Stated task ::
Copy the items verbatim, from the line with "Click the home icon in breadcrumb" to the line with "The width and height of the screenshot is (1568, 704).", both lines included.

Material supplied ::
## start
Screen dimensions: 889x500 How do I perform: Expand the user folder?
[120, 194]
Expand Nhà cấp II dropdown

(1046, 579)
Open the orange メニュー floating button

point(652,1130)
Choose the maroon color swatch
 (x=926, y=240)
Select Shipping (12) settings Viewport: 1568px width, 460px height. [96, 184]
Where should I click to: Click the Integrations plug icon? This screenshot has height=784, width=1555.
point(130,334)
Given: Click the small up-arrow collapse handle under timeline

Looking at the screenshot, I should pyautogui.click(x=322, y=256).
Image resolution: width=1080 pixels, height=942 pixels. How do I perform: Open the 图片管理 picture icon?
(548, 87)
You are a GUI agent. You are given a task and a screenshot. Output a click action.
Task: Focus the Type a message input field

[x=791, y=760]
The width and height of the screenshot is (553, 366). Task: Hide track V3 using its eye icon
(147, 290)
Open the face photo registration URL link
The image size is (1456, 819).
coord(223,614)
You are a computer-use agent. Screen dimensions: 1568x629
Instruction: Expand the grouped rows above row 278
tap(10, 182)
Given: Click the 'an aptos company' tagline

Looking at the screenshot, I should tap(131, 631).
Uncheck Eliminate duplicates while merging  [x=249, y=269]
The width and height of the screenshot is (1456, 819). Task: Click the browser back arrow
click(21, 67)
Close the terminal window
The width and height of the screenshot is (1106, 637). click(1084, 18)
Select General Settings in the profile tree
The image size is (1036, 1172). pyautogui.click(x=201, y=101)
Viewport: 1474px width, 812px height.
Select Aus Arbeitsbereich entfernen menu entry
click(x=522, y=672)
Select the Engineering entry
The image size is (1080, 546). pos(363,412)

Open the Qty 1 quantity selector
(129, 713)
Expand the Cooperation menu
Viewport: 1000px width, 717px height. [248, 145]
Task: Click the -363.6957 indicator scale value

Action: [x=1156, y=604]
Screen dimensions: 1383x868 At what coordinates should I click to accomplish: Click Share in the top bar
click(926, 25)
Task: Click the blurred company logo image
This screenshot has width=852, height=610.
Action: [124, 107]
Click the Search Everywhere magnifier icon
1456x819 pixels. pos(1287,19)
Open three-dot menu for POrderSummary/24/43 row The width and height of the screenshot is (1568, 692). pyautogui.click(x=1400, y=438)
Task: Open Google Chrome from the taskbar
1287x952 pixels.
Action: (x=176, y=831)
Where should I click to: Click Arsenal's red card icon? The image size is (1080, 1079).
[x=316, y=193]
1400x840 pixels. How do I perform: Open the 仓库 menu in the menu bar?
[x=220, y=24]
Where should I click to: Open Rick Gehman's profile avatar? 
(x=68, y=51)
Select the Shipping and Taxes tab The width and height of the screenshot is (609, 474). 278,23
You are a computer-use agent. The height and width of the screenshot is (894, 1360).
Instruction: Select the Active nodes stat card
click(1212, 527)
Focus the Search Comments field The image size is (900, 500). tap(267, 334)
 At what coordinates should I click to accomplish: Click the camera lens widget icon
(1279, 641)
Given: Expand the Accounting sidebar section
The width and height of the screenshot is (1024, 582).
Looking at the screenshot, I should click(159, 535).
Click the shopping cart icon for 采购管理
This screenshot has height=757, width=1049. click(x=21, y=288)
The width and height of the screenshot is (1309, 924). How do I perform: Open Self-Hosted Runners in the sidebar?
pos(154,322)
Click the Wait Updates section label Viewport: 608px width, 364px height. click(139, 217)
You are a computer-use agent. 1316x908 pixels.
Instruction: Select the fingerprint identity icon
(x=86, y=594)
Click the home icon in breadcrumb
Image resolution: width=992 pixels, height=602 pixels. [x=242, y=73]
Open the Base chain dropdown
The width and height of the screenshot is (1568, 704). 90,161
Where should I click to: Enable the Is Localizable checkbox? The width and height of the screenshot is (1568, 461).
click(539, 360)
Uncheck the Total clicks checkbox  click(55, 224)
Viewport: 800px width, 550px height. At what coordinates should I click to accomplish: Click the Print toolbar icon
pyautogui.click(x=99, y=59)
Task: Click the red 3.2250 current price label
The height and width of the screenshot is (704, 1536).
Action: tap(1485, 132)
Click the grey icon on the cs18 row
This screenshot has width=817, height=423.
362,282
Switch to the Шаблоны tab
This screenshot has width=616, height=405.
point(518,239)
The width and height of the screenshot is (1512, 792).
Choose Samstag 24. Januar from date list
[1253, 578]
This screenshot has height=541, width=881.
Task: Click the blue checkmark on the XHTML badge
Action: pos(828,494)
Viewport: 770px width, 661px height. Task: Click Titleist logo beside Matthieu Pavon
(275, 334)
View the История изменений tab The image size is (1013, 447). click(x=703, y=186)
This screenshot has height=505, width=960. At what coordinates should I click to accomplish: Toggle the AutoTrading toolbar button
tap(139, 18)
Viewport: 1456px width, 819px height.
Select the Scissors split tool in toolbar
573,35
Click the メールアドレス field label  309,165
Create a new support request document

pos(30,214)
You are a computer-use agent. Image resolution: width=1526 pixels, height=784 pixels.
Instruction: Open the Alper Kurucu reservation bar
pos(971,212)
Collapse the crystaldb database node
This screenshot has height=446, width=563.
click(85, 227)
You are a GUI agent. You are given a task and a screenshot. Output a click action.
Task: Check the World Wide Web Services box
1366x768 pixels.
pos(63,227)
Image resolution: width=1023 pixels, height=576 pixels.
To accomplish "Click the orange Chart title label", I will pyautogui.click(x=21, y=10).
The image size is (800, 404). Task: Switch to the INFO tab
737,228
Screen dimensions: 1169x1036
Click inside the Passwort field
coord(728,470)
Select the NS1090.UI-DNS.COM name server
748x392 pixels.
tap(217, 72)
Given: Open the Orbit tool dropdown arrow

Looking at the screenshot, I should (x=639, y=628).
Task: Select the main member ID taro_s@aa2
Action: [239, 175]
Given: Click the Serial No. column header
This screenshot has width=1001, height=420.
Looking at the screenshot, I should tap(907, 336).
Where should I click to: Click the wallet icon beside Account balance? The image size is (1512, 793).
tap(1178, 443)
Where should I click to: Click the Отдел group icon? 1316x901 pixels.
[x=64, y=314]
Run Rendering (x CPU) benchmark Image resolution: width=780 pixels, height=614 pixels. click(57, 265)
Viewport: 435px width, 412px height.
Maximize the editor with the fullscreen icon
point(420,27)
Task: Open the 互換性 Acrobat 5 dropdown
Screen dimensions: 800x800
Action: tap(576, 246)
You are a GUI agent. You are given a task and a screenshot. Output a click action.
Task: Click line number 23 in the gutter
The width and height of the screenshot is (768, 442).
## end
Exercise response ::
Click the home icon in breadcrumb
Image resolution: width=992 pixels, height=602 pixels. [x=242, y=73]
Open the Base chain dropdown
The width and height of the screenshot is (1568, 704). 90,161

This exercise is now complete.